**TRECHO DO TEXTO:**

No entanto, há alguns assuntos para os quais muitos representantes de partidos e militantes de esquerda conseguem alguma confluência, como denunciar a retórica de Bolsonaro e as políticas de seu governo. E também os ataques a Tabata. “Quando alguém da direita me ataca, não é muito diferente das razões pelas quais ataca o Felipe Neto, por exemplo. É embate… você joga a luz, você marca posição”, disse Tabata em entrevista ao Núcleo. “Quando alguém da esquerda me ataca, é disputa de poder, é disputa de espaço, é disputa de campo.”

Eu já recebi ameaça de morte e de estupro dos dois lados
Tabata Amaral, deputada pelo PDT-SP

Em 12 de março, dia da aprovação em segundo turno da PEC Emergencial na Câmara dos Deputados, não foi diferente.

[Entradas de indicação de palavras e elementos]

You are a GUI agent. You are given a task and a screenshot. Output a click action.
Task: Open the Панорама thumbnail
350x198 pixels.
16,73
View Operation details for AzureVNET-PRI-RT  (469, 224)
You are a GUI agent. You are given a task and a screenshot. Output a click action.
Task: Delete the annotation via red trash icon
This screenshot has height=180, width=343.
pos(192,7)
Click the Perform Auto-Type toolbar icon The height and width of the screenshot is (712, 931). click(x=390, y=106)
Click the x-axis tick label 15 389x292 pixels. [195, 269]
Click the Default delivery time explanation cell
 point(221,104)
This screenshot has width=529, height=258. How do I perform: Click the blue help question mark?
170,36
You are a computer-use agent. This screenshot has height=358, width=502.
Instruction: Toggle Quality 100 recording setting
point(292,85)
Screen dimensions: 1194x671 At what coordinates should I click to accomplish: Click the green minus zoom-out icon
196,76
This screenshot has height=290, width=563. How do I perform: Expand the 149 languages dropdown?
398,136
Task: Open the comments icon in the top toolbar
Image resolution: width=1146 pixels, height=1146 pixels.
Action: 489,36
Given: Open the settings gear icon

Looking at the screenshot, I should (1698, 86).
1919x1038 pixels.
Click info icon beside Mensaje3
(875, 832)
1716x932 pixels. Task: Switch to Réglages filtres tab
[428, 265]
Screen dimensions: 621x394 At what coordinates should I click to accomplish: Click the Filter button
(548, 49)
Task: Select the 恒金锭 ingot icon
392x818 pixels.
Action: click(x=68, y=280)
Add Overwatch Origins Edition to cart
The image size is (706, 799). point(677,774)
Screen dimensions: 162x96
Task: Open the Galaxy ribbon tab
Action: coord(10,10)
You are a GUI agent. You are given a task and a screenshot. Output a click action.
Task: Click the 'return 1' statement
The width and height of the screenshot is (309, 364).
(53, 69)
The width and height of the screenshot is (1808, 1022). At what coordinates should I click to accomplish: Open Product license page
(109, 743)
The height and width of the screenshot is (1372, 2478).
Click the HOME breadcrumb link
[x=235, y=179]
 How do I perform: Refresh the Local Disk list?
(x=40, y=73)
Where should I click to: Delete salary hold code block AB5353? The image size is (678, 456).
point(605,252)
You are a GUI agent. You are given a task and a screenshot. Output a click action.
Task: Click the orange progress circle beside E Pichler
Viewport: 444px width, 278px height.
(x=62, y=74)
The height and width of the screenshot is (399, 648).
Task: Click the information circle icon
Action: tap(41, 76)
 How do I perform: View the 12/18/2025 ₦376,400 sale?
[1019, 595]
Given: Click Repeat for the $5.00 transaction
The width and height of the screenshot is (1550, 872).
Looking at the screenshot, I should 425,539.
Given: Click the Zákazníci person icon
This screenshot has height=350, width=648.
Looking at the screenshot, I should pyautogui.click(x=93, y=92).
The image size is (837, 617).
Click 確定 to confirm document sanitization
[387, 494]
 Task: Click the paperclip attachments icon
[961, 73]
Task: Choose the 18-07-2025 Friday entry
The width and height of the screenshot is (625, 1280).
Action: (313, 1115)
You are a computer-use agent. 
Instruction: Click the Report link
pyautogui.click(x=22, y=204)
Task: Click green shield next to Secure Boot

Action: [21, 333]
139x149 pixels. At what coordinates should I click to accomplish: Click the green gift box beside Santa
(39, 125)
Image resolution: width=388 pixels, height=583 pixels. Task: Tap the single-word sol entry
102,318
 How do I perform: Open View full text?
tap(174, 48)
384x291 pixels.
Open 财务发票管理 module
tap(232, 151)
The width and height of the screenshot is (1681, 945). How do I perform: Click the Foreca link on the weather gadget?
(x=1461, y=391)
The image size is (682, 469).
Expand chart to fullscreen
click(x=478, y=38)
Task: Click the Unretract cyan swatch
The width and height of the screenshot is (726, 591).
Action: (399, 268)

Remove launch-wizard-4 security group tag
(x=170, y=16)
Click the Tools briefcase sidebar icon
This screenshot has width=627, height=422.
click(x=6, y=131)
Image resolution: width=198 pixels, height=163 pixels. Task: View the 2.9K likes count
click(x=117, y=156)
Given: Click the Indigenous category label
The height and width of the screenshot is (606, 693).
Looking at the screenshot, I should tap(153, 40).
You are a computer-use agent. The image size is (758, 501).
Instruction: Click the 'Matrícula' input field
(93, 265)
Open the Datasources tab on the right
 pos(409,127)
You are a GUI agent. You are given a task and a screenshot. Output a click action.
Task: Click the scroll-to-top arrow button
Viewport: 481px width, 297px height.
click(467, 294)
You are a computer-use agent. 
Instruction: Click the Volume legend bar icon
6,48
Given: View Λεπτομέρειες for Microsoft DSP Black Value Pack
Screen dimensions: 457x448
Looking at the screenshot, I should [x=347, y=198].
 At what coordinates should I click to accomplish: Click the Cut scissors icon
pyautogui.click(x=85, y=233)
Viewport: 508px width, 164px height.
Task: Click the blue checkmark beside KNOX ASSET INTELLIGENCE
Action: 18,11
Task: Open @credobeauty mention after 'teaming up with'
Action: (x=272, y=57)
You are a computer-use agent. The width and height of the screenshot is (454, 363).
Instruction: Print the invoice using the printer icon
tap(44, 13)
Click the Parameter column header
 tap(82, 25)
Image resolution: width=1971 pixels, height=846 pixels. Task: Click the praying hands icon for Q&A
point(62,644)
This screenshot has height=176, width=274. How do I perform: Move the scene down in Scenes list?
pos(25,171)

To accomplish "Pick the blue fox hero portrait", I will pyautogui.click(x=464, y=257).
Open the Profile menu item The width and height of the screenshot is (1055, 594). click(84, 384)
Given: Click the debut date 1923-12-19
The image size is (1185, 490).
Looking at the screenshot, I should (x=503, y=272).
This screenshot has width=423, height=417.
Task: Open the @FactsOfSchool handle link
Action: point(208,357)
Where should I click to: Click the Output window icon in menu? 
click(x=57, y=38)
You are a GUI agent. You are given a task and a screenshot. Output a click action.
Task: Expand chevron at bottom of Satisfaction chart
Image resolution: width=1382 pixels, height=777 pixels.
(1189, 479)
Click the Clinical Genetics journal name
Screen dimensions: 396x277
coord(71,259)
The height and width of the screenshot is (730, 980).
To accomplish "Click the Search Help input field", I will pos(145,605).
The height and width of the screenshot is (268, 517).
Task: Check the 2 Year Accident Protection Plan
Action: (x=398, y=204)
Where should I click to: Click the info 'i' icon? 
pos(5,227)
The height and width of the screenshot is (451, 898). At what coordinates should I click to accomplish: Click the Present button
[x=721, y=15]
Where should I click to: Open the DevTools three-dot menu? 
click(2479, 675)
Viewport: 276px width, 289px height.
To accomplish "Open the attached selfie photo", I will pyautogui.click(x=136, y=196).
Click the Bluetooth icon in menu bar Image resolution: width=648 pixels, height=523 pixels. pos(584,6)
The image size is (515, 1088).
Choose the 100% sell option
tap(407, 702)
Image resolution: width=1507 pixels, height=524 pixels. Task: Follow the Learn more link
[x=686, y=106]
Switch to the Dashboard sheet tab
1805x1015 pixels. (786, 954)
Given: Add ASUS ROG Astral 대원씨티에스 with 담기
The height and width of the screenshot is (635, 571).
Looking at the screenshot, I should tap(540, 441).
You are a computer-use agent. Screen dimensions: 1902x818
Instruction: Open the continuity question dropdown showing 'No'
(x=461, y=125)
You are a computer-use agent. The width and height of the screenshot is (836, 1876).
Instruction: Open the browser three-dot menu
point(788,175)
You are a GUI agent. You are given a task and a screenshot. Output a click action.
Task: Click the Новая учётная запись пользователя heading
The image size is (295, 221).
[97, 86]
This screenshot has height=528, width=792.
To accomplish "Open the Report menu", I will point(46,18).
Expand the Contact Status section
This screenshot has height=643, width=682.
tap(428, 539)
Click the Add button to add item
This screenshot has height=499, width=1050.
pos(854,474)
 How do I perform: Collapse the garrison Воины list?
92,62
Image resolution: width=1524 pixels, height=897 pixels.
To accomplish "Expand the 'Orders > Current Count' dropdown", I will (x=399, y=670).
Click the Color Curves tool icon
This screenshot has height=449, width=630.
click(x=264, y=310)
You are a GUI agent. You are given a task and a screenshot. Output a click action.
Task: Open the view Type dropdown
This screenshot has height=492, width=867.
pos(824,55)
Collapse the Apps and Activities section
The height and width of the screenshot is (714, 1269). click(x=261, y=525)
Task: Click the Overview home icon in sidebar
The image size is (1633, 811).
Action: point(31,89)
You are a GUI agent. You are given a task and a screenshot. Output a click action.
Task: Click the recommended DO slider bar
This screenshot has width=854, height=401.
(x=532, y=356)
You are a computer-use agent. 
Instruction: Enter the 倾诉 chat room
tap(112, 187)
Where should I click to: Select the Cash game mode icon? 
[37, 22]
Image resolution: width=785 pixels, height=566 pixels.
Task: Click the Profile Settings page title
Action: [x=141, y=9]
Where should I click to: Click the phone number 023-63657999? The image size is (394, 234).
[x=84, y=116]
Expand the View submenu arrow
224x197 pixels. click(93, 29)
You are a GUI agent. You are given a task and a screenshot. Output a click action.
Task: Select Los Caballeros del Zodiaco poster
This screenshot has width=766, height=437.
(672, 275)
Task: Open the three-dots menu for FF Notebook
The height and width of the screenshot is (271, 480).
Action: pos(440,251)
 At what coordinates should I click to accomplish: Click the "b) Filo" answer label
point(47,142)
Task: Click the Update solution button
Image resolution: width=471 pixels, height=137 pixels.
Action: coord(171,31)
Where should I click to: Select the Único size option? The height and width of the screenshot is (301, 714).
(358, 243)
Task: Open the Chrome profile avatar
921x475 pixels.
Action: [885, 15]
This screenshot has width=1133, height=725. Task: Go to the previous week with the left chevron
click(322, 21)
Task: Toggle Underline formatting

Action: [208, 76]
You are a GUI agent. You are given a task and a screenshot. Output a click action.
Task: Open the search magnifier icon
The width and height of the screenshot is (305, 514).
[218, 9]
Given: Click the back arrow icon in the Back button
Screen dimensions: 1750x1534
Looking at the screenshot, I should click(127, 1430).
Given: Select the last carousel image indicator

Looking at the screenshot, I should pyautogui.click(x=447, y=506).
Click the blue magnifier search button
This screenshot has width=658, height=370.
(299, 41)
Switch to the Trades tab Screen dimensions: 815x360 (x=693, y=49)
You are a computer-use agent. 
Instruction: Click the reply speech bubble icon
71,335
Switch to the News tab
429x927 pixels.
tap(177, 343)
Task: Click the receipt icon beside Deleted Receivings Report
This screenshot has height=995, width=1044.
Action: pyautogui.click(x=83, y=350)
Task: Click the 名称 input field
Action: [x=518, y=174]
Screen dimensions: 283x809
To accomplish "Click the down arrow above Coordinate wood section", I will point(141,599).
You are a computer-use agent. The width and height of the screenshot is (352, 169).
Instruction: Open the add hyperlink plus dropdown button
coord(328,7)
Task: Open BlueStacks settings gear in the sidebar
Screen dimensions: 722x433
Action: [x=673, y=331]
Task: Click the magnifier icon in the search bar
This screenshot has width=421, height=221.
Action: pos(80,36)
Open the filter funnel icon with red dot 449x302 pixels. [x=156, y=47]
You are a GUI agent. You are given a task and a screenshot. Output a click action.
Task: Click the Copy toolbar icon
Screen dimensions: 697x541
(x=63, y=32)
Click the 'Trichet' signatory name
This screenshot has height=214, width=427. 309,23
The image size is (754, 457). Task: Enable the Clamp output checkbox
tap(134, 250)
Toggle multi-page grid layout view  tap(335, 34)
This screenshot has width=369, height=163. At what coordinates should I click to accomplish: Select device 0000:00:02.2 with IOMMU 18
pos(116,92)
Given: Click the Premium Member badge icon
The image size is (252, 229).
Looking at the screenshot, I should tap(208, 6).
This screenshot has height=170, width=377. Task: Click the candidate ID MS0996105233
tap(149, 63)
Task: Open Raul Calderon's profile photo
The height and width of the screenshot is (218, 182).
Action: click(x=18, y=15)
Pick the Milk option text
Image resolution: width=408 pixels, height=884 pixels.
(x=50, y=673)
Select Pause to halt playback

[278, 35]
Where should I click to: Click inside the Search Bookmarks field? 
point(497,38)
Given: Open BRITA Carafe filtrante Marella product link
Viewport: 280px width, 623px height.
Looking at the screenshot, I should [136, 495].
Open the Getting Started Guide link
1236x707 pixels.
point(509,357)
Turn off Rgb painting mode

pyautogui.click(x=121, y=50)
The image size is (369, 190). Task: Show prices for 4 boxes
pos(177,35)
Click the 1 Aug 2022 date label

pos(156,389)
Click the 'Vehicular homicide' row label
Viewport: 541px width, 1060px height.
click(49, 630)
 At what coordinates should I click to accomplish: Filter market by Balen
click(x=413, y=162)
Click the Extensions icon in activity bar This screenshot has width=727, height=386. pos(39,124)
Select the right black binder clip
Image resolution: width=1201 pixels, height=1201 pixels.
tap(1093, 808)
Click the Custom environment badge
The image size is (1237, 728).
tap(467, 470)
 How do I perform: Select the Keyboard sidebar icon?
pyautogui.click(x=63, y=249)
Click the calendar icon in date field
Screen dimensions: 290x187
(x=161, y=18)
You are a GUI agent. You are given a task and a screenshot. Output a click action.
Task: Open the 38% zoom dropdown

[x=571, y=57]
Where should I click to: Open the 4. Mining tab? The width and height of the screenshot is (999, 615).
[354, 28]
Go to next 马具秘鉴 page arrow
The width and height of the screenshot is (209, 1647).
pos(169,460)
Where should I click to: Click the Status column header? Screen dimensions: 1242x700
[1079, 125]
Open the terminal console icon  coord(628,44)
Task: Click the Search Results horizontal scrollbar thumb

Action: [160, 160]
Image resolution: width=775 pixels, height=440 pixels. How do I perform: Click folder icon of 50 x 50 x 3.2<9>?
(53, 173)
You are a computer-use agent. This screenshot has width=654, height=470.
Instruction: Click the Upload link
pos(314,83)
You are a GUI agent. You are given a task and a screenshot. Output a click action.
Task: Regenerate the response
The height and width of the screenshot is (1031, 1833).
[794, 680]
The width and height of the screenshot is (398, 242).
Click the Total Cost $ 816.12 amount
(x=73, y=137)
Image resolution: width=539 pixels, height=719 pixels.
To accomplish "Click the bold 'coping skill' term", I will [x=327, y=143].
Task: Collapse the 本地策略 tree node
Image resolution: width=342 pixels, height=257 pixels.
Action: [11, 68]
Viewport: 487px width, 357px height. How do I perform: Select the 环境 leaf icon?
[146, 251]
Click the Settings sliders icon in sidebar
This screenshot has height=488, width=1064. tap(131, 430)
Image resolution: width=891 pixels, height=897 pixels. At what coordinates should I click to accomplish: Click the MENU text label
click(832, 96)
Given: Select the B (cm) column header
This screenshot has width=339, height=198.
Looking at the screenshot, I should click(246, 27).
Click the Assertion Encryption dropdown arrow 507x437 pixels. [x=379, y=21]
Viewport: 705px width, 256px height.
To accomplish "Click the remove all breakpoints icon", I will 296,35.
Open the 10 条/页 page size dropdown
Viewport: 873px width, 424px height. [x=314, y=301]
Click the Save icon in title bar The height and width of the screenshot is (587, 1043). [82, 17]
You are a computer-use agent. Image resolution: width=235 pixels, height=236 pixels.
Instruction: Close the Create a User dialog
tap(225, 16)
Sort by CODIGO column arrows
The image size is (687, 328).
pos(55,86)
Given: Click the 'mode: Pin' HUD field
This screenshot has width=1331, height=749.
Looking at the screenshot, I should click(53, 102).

**TAREFA A CUMPRIR:** Com base no trecho do texto, explique em até três frases como Tabata Amaral distingue os ataques que recebe da direita dos que recebe da esquerda. As linhas não têm relação com o trecho do texto.

**RESPOSTA COMPLETA:** Para Tabata Amaral, os ataques da direita são um embate em que se joga luz sobre alguém e se marca posição, de modo parecido com os ataques a Felipe Neto. Já os ataques da esquerda, segundo ela, são disputa de poder, de espaço e de campo.